Task brief: Which lines in the data below contain the string "height"? Show each one.

═════ Study material ═════

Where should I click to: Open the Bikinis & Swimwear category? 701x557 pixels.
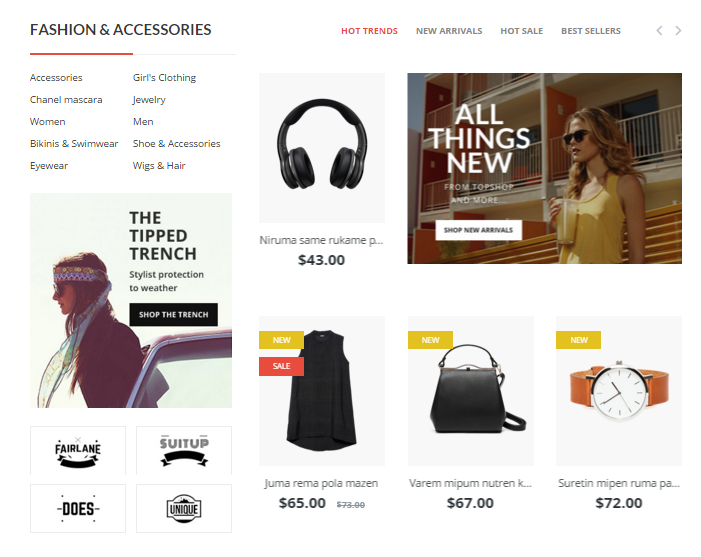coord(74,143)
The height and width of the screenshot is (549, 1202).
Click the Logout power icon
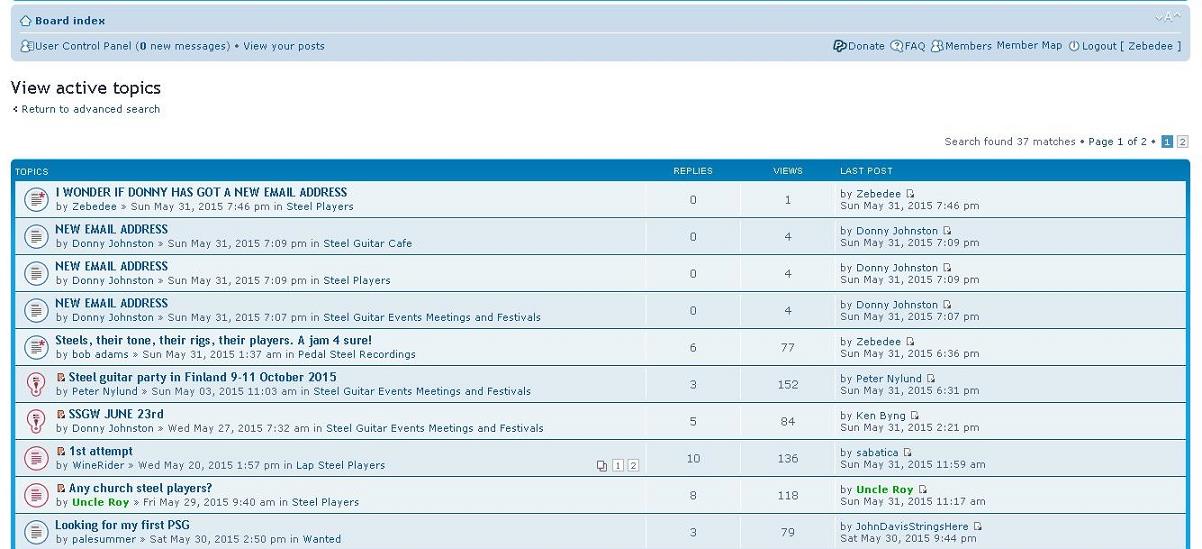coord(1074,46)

═════
═════ Study material ═════

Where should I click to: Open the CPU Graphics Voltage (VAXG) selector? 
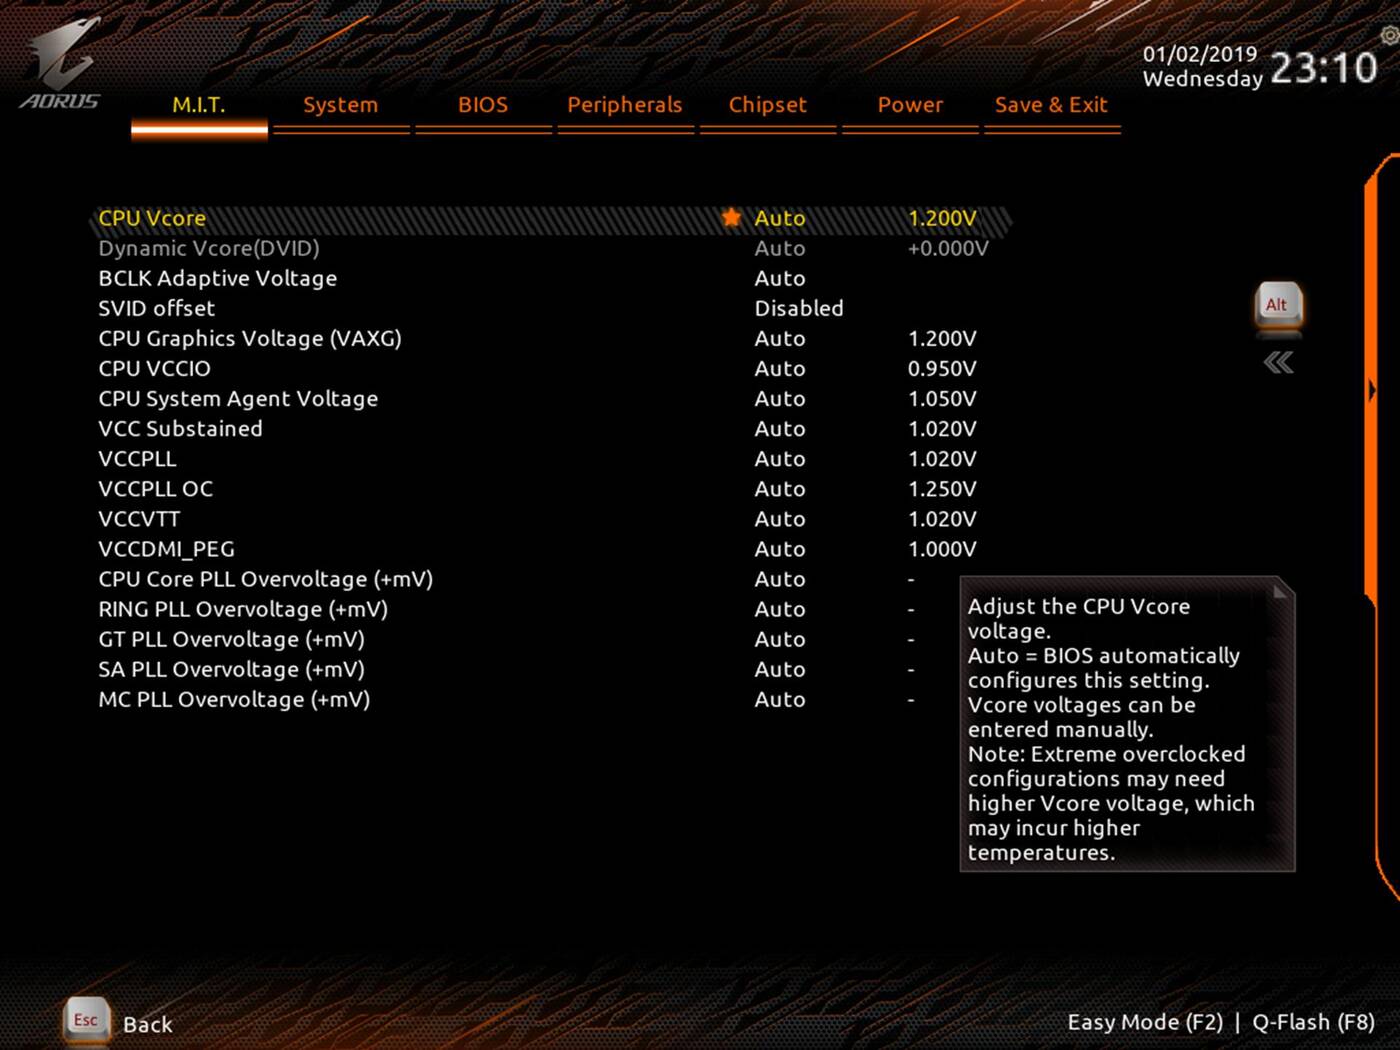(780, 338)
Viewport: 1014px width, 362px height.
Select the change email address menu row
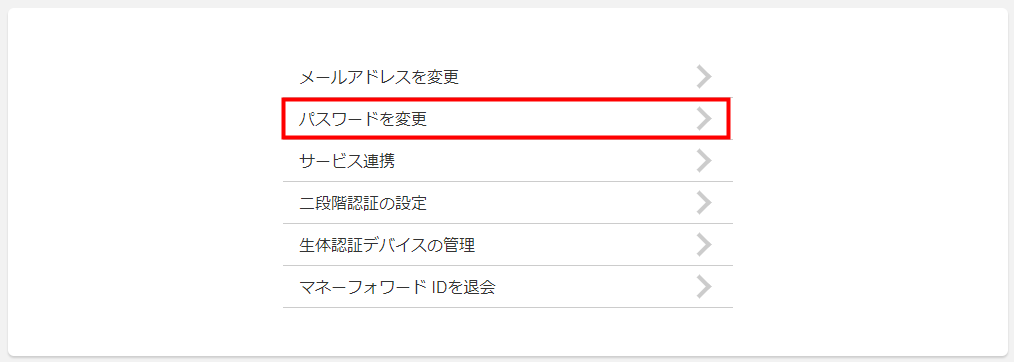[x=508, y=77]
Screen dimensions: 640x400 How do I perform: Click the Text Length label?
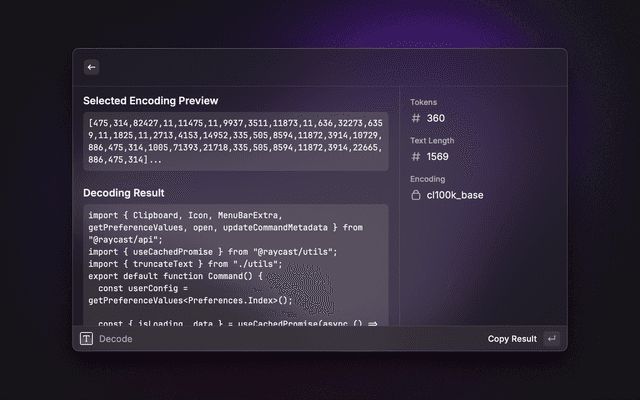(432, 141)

═════

Response area:
The height and width of the screenshot is (549, 1202).
Viewport: 1014px width, 362px height.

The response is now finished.